If the garden where it is kept is suburban, then it should be securely walled, so that the tortoise does not wander into the nearby streets and traffic.
The property should also not have a swimming pool, as angulate tortoises cannot swim (unlike many larger tortoise species), and will drown if it falls into deep water.

Domestic dogs are a threat to captive tortoises, which are often badly injured or killed after being severely chewed on.
If kept in groups, females never clash, however males are fiercely territorial and will fight each other at any opportunity. Males should therefore ideally be kept separately from other males.

===Sun and temperature===
This tortoise, like most reptiles, also needs to be able to regulate its own temperature, by moving between sunny and shady spots. It therefore needs a large garden where it can move about, so as to seek both natural sunlight, as well as shade, when necessary. It needs a dry habitat, as constant moisture is particularly bad for it.

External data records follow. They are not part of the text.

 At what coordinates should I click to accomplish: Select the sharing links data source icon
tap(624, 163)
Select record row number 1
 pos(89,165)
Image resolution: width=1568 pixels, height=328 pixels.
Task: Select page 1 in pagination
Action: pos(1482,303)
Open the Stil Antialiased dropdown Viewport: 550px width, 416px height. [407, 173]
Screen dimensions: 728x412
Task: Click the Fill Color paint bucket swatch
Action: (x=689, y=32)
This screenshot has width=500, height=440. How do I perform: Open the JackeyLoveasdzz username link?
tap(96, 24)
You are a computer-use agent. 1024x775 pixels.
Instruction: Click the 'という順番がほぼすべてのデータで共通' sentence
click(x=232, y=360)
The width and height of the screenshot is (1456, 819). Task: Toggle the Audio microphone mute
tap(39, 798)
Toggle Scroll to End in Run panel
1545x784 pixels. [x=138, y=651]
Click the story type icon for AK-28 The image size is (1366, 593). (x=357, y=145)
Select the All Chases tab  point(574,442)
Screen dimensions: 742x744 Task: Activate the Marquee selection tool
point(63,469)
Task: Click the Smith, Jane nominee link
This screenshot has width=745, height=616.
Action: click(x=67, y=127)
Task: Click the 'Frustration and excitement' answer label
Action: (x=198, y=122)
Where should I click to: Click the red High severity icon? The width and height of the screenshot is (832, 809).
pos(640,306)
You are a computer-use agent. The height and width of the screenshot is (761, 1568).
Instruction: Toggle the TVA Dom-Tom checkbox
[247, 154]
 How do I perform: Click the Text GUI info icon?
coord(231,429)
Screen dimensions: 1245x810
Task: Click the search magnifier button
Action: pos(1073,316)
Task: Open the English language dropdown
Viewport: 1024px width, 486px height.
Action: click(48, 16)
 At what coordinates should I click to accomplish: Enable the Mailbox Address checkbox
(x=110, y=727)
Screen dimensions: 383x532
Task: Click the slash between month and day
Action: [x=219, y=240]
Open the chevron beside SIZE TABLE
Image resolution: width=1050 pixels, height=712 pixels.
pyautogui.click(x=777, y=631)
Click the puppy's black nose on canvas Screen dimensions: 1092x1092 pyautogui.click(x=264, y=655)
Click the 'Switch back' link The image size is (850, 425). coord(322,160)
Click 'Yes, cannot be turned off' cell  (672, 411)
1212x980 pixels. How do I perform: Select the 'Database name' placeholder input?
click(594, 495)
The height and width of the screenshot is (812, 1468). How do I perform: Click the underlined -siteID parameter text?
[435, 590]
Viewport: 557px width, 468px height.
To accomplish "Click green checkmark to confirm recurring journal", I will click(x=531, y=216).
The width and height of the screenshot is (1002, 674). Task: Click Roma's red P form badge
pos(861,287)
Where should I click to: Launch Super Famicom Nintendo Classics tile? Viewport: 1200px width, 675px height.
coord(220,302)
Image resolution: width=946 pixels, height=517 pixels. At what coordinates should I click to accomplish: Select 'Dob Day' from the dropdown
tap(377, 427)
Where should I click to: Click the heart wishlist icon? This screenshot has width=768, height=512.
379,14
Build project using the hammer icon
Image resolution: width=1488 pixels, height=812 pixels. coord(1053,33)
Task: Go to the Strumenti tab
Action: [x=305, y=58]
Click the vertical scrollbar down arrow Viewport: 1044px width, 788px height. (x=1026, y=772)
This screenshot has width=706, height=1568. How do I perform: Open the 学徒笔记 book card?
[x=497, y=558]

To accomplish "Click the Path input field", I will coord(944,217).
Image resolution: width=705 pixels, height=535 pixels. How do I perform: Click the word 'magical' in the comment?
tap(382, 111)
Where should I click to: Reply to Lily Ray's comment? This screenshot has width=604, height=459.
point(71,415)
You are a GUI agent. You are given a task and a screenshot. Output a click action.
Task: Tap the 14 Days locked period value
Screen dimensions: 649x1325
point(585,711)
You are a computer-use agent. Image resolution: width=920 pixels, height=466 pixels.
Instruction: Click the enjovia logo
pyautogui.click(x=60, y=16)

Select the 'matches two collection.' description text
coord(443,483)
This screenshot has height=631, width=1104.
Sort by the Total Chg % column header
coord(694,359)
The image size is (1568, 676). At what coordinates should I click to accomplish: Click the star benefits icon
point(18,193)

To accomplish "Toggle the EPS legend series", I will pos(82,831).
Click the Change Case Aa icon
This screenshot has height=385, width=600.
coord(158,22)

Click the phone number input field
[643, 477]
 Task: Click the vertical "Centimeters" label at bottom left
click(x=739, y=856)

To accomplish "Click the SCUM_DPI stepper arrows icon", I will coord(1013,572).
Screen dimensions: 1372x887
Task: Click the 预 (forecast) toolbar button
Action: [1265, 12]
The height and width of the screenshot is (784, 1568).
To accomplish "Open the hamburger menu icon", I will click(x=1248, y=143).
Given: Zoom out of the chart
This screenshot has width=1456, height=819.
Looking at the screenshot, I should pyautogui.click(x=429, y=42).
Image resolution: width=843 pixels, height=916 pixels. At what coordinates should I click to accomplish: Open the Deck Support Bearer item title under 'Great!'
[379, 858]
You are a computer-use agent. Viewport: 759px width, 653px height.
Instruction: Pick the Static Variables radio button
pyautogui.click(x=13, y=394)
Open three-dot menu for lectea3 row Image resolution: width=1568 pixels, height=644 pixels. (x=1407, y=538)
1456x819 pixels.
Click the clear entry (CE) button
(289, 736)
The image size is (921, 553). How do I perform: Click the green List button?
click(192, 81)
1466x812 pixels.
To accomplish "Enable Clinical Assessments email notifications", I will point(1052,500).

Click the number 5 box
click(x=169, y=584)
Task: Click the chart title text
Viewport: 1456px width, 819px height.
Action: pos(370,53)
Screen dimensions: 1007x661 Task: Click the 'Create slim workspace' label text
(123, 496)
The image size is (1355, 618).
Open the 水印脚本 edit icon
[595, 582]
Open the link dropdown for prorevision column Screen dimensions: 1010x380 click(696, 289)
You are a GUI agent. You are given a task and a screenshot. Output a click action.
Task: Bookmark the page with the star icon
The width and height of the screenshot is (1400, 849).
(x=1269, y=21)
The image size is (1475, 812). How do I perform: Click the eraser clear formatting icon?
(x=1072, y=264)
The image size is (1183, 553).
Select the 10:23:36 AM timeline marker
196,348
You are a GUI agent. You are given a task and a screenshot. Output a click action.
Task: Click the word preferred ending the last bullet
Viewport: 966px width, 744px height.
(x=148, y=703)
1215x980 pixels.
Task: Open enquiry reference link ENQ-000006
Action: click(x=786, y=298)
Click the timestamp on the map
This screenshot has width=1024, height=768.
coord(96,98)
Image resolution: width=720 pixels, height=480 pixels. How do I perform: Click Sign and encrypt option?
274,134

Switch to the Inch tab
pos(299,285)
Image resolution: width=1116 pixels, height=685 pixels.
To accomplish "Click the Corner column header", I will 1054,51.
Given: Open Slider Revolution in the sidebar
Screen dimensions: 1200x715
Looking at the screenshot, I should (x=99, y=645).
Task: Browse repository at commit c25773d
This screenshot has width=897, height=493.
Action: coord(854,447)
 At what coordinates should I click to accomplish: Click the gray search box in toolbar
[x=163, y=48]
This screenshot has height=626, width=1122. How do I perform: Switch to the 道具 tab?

===Illegal trade and exports===
Like many species of tortoises, the angulate is increasingly threatened by illegal collecting for the pet trade. When transported outside of their natural range and climate, these tortoises usually die. This is partly because they are adapted to the warm, dry, Mediterranean-type climate of the Cape, but also because they require a wide range of plant foods, which they typically do not receive when they are kept as pets by inexperienced keepers.

Internationally, the species is regulated by the CITES, or Convention on the International Trade in Endangered Species of Fauna and Flora (Appendix II), as well as other legislation on their international trade.